No creo que exista ser humano sin la necesidad ocasional de desaparecer de la realidad que lo envuelve, de abandonar incluso hasta de la propia piel. Confieso que me sucede, que a veces me pesa tanto la rutina que busco cómo disiparme cuando la verdadera huida me es imposible. Así que indago en porciones de realidad donde recluirme y poder llegar tan lejos como la capacidad de evasión me permita. Son agujeros negros por los que la existencia cambia de dimensión, pequeños atrezzos para la improvisación de una falacia que nos alejará de nuestras vidas, que nos permitirá recrear la fantasía de otro mundo, de otras historias que vivir, aunque sólo sea por unos instantes
Los libros cumplen a menudo esa misión. Transcender en ellos, diluirse en sus historias y trasladarnos a confines tan apartados como la narración nos pueda llevar.
Pero otras veces deseamos encontrar en la realidad esas sugerencias donde perdernos. Entonces me acerco al mar y desde el paseo desierto en los atardeceres, recorro el horizonte con mirada de funámbulo, transitando por encima de la línea estrecha que lo delimita. La visión de ese renglón concreto es tranquilizadora para los niños, es la confirmación de los límites del mundo, allá donde el mar se junta con el cielo. Para el adulto, el horizonte es una esperanza, el consuelo de que, más allá de esa ilusión que sosiega al niño, existe otro mundo al que aspirar, una promesa a la que aferrarse.
A veces también me escondo en el arte. Cada cuadro, cada escena; me convierto en polizonte de esas historias, como el clandestino que se acurruca en la bodega de un barco, observando con discreción, ansiando que un día llegue el momento de formar parte del paisaje prohibido.
En El Vendrell, se encuentra el Museu Deu, compuesto por una notable colección de obras donadas por el notario ya fallecido Antoni Deu Font. A lo largo de su vida Antoni Deu llegó a reunir casi 3.000 obras de arte catalogadas en diferentes estilos pictóricos y escultóricos, además de numerosas piezas de mobiliario y artes decorativas, entre las que destaca una valiosa colección de alfombras orientales.
En la primera planta, entre otras pinturas de diferentes estilos, pueden contemplarse algunos cuadros del pintor catalán Ramón Calsina (1901-1992), propiedad de Antoni Deu.
Desde finales de marzo, el museo acoge también una muestra itinerante de obras de Calsina, cedidas por la fundación que lleva su nombre.

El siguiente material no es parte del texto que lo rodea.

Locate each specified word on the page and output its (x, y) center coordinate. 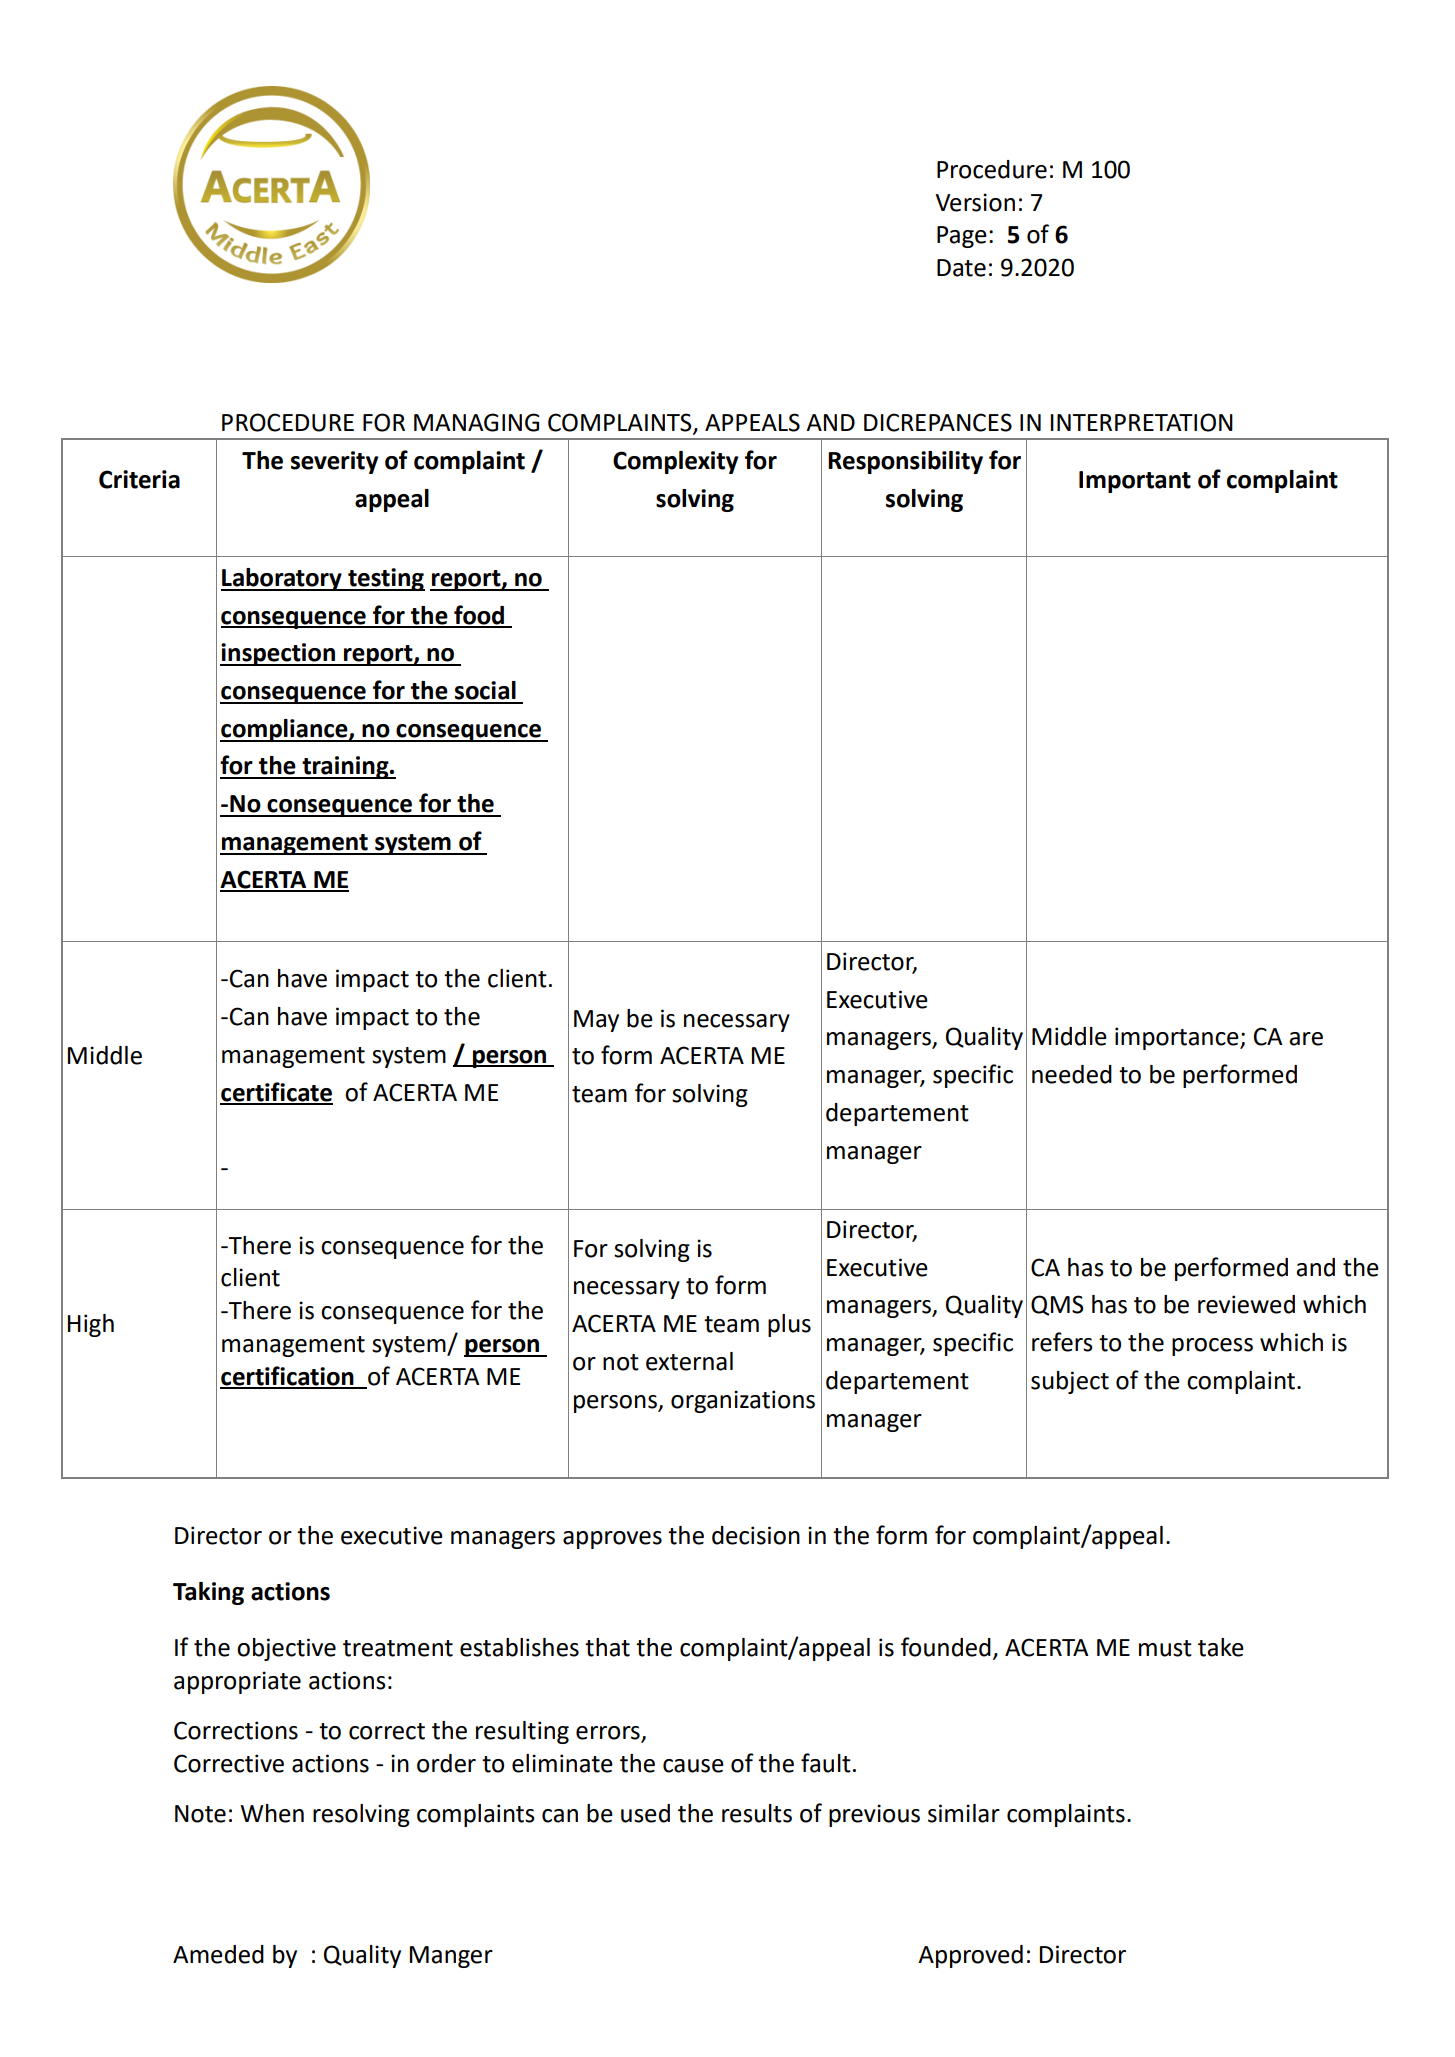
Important (1135, 482)
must (1165, 1648)
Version (975, 202)
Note (200, 1814)
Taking (208, 1593)
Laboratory (282, 579)
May (596, 1021)
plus (789, 1325)
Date (961, 268)
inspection (278, 654)
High (91, 1325)
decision (756, 1535)
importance (1178, 1038)
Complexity (675, 462)
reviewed (1246, 1304)
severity (334, 462)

Si me animo a reseñarlo es porque entre sus trabajos se encuentran muchas de esas pinturas que a mí, como observador insatisfecho, me permiten esos minutos de escapismo de los que antes hablaba.
El interés por Calsina está en la disparidad de su obra, desde el retrato realista más emotivo, pasando por la caricatura satírica, la ilustración, la pintura de tintes oníricos y surrealistas. Pinturas plagadas de personajes envueltos en un halo de irrealidad sobrenatural, a veces de una sordidez que preludia desenlaces inciertos, y otras de una candidez desconcertante que enfrenta al observador a un juego de perspectivas múltiples.
Ramón Calsina es un pintor inclasificable, es un creador poliédrico a quien le molestaba el encasillamiento, tal vez por eso su obra no gozó de las atenciones que debiera ni de las valoraciones merecidas. Sus dibujos están repletos de ironía y procacidad, son provocadores y a través de ellos critica los aspectos más espurios y mercantilistas del mundo del arte.
Sin embargo el paisaje onírico está mucho más vinculado a sus pinturas en las que incorpora elementos cargados de simbolismo, todos muy próximos a su geografía más inmediata, la del Poblenou barcelonés.
He visitado dos veces la exposición, me he empapado de la magia de esas terrazas, de sus pinturas, de los arreboles tristes, como atardeceres de ensueño, de la serenidad que impone el rostro senil que espera la muerte. Me he recreado en su obra y he vuelto a casa dispuesto a resarcir de nuevo la necesidad de huida, esta vez a través de estas líneas.